┌──

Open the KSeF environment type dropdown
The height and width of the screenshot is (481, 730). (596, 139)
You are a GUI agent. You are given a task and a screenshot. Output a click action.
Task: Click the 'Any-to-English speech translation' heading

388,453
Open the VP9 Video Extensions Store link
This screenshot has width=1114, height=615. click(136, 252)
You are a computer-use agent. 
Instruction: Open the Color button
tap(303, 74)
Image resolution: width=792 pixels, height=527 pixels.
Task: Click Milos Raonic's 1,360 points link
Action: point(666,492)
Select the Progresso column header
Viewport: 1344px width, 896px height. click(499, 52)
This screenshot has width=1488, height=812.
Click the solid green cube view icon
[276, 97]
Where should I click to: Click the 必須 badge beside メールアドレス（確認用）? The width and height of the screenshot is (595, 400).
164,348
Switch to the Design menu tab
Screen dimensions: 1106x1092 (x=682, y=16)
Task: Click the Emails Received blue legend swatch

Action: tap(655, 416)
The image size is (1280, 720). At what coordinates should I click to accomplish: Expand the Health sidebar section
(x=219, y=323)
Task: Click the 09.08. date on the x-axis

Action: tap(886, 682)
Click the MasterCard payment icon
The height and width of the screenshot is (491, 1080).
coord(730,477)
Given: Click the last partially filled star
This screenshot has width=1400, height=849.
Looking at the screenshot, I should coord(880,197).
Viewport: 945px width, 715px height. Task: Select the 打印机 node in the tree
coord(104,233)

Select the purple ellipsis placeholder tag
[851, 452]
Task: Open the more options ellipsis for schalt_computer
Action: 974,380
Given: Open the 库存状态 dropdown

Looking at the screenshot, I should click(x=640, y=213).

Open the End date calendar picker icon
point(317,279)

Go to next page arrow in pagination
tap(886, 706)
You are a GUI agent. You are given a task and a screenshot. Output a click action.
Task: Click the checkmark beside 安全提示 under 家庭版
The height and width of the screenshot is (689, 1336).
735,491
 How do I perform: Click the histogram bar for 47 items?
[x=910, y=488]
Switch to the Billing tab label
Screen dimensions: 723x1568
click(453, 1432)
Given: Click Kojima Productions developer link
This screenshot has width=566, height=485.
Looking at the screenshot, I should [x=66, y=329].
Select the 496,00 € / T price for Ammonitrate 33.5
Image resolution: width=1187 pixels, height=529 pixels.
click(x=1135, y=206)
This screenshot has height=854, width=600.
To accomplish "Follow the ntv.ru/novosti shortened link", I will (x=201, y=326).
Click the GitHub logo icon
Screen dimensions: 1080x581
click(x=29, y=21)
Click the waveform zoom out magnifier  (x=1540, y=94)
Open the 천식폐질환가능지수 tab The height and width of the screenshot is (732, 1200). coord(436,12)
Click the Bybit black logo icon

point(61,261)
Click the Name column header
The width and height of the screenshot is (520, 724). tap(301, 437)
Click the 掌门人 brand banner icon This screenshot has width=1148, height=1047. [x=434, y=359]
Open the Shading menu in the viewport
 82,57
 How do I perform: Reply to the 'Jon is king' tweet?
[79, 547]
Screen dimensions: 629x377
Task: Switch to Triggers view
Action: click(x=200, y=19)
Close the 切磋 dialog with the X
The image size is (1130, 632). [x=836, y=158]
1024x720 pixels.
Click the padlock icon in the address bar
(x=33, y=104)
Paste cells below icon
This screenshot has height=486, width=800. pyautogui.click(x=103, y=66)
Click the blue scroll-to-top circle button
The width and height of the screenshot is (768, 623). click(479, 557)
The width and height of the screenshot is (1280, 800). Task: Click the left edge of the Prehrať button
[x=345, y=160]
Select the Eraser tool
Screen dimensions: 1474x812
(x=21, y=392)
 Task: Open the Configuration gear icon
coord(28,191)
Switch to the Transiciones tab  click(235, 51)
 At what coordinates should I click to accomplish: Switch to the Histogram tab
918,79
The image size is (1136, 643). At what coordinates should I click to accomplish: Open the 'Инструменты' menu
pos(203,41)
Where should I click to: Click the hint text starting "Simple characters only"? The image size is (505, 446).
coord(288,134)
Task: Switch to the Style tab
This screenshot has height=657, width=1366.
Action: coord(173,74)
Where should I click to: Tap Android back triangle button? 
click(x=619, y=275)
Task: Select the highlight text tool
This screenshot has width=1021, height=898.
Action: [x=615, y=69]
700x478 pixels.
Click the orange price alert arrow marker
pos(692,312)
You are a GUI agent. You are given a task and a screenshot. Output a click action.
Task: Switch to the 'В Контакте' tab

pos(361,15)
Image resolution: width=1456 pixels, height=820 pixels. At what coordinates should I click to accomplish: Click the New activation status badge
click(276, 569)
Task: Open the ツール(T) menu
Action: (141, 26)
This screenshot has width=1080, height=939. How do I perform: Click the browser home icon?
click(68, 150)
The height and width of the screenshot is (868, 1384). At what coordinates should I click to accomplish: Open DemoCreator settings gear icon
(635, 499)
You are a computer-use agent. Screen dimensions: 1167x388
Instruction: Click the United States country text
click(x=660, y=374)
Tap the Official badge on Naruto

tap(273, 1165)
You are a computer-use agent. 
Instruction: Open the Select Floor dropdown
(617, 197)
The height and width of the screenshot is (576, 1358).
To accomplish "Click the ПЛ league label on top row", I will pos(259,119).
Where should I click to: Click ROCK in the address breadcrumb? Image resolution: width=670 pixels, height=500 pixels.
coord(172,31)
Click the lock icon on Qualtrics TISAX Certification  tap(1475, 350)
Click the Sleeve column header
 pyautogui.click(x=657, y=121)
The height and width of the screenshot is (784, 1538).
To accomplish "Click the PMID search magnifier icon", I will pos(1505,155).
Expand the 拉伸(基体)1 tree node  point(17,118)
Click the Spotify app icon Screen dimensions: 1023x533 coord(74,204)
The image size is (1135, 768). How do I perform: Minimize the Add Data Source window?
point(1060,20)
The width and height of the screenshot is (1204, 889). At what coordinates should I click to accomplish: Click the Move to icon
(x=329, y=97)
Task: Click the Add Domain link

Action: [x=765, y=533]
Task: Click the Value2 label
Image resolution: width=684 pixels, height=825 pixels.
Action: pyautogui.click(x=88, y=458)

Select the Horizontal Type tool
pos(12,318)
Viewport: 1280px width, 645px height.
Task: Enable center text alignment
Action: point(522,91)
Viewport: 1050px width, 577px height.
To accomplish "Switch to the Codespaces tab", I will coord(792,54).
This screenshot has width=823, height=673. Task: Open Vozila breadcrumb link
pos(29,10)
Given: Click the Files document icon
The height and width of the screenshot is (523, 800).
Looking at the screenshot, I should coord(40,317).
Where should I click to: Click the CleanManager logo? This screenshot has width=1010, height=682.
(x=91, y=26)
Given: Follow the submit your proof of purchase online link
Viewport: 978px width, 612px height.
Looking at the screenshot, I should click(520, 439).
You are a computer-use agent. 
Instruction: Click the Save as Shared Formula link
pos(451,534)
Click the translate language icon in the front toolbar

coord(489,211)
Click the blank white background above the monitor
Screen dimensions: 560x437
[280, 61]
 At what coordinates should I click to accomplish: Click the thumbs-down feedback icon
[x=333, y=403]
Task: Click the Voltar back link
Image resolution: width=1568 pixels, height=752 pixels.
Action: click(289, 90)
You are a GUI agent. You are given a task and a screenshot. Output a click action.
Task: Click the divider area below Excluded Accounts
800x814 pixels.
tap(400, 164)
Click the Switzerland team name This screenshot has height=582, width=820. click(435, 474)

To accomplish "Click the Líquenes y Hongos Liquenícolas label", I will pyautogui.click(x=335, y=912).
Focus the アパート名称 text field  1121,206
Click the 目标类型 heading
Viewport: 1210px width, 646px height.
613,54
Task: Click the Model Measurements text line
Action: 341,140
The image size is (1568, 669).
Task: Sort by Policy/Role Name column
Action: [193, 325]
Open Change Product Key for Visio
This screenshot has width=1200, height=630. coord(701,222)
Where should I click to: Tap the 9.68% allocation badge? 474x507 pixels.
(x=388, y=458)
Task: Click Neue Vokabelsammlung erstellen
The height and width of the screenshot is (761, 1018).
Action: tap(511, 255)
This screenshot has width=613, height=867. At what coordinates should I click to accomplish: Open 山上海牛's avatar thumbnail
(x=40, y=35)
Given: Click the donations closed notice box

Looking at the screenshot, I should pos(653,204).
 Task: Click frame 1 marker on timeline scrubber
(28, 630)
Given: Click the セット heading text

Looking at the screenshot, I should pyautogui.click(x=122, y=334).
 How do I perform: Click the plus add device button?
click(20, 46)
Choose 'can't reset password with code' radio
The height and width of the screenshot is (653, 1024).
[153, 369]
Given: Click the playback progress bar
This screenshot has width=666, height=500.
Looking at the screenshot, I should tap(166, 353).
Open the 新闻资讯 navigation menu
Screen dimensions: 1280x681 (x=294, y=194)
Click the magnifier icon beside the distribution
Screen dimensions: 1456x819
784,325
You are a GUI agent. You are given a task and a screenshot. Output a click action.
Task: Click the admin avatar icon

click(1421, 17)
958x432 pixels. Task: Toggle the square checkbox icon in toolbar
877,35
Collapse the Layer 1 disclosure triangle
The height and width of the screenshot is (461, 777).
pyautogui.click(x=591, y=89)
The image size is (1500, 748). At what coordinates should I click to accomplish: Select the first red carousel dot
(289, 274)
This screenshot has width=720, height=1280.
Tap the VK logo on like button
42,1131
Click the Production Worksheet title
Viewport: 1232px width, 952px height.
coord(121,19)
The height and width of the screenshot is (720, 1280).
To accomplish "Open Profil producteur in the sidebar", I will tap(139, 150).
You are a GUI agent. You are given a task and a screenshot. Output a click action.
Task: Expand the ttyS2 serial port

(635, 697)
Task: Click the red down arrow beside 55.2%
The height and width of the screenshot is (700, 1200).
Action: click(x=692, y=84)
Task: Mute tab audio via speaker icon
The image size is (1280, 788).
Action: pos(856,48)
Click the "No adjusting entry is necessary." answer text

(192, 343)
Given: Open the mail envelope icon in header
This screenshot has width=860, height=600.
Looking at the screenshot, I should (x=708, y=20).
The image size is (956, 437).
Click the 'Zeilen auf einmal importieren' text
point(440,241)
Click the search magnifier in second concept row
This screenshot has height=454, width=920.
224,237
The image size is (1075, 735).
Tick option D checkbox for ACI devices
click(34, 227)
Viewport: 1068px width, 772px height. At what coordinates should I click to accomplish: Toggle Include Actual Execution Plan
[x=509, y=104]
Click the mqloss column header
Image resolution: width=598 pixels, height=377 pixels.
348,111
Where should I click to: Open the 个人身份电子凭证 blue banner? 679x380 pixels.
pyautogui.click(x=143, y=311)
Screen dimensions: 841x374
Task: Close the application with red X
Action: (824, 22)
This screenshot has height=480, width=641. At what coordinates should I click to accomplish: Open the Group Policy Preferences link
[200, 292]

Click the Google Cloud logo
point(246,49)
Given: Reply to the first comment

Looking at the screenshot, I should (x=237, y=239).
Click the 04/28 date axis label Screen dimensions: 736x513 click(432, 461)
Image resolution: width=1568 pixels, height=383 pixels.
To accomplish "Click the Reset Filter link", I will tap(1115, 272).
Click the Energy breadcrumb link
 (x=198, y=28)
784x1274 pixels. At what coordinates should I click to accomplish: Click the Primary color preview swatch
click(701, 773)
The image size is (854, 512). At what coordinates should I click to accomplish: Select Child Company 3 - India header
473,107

└──

EXERCISE BRIEF: Whenever a line in the entries holds the word "magnifier", copy that line.

EXERCISE RESULT:
Click the waveform zoom out magnifier  (x=1540, y=94)
To accomplish "Click the PMID search magnifier icon", I will pos(1505,155).
Click the magnifier icon beside the distribution
Click the search magnifier in second concept row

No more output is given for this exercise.